TEXT:
US Dollar Faces More Selling Pressure With No One Safe From Tariffs

  • The US Dollar stabilizes on Wednesday after two days of losses as the correction aims to continue. 
  • Traders are mulling the 10% levy over Chinese goods President Trump announced on Tuesday. 
  • The US Dollar Index (DXY) tests the 108.00 mark and is set to head to the lower end of 107.00

The US Dollar Index (DXY), which tracks the Greenback’s value against six major currencies, stabilizes just below the 108.00 mark in the European trading session on Wednesday. However, selling pressure persists after US President Donald Trump released more comments on a possible 10% levy on all Chinese imports on Tuesday. Even Europe got targeted, though tariff debates seem still ongoing. 

Meanwhile, the US economic calendar is still very light. While Federal Reserve (Fed) officials remain in the blackout period ahead of the January 29 policy decision, traders focused on the Mortgage Bankers Association (MBA) Applications for the week ending January 17 on Wednesday. The previous week's surge of 33.3% was staggering, to say the least,  and traders are intrigued to see if a Trump-effect is also playing out in the mortgage market. 
 

Daily digest market movers: Still quiet

  • The Mortgage Bankers Association (released on Wednesday its weekly Mortgage survey, which saw a very small 0.1% uptick in applications in the week ending January 17 compared to the previous week's 33.3% print. 
  • Equities are tying up with gains on Wednesday. European equities are flat, while US futures are up near 0.50%.

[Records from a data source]
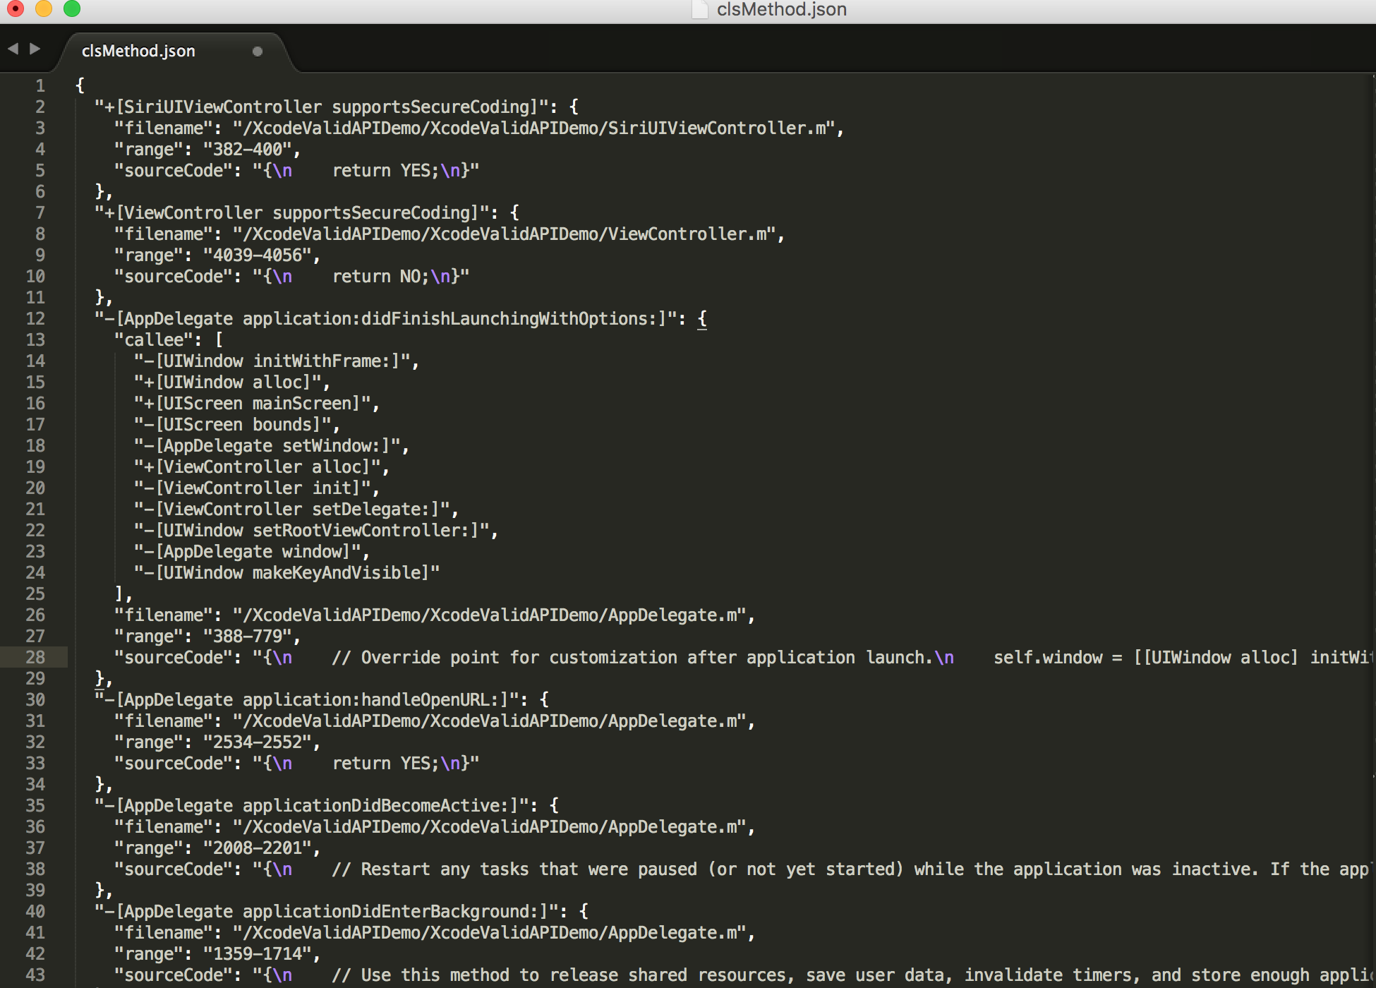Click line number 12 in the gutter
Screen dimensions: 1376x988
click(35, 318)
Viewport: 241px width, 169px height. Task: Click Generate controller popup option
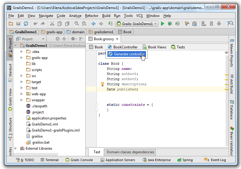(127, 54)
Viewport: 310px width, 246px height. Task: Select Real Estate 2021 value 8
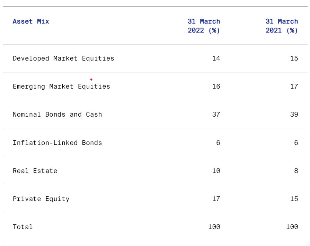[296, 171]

TASKS TO COMPLETE:
- a) Copy the dollar article from "US Dollar Faces" to "announced on Tuesday.", changing "US Dollar" to "USD".
- b) Continue the article on the US Dollar and tariffs from its last sentence.

SOLVED TASKS:
- a)
USD Faces More Selling Pressure With No One Safe From Tariffs

  • The USD stabilizes on Wednesday after two days of losses as the correction aims to continue. 
  • Traders are mulling the 10% levy over Chinese goods President Trump announced on Tuesday.

- b)
  • The CME FedWatch tool projects a 55.7% chance that interest rates will remain unchanged at current levels in the May meeting, suggesting a rate cut in June. Expectations are that the Federal Reserve (Fed) will remain data-dependent with uncertainties that could influence inflation during US President Donald Trump’s term. 
  • The US 10-year yield is trading around 4.58% on Wednesday and has a long road to recovery if it wants to head back to last week’s peak near 4.75%. 
     

US Dollar Index Technical Analysis: Can’t go easy

The US Dollar Index (DXY) declines further as selling pressure persists. It is not so that tariffs are triggering the US Dollar correction. Instead, it is very unclear and misty communication, where many balloons are left hanging in the air, though nothing concrete has been implemented for now. 

If the recovery in the DXY wants to continue its ascent, the pivotal level to gain control of is 109.29 (July 14, 2022, high and rising trendline). Further up, the next big upside level to hit before advancing further remains at 110.79 (September 7, 2022, high). Once beyond there, it is quite a stretch to 113.91, a double top from October 2022.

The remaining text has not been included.